The bit about the TV Guide summary is a true story, and here’s another one: An entertainment reporter here at the paper attended a press junket with Moesha (I mean Brandy) once, and he got to interview her along with the rest of the teen cast of a psycho-murderer horror flick she was in, called, I think, I Still Know What You Did Two Summers Ago, or something like that. I still have the Moesha promotional hat he gave me from his trip. Since they were all teens, he sarcastically asked them if they had any advice for the Youth of America, and Moesha literally replied that if they believed in themselves, they could make their dreams come true.

But get this: That’s not the funny part. To illustrate her point, she said “Look at me … sometimes I worry that I’m not pretty enough, but I work hard, and put on makeup, and try to overcome my weaknesses.” (!?!?!?!?)

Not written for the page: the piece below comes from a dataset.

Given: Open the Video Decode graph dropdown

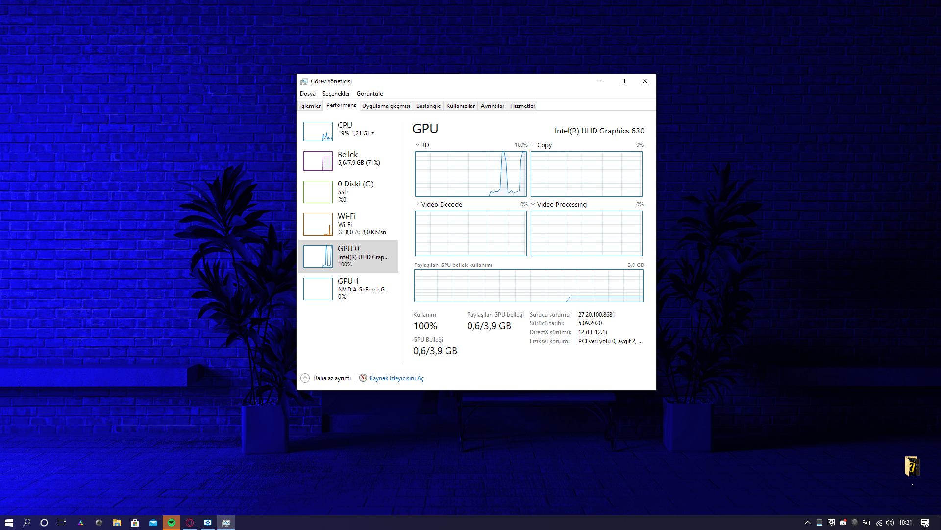Looking at the screenshot, I should click(x=418, y=205).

She didn’t say, “Sometimes I worry that I’m not a good enough singer,” or sitcom actress, or movie star, or whatever. She was worried that people didn’t think she was pretty enough. And I wonder what Donald Trump (and really, a candidate now? Doesn’t this guy know his life already parallels the plot of Citizen Kane enough as it is? I mean, hasn’t he even ever seen it?) would have to say about that? And maybe all the nation’s aspiring submarine-crew girls would finally get to fulfill their dreams of supervising, and, in the event of World War III, actually launching thermonuclear weapons, if only they just believed that they were pretty enough, huh?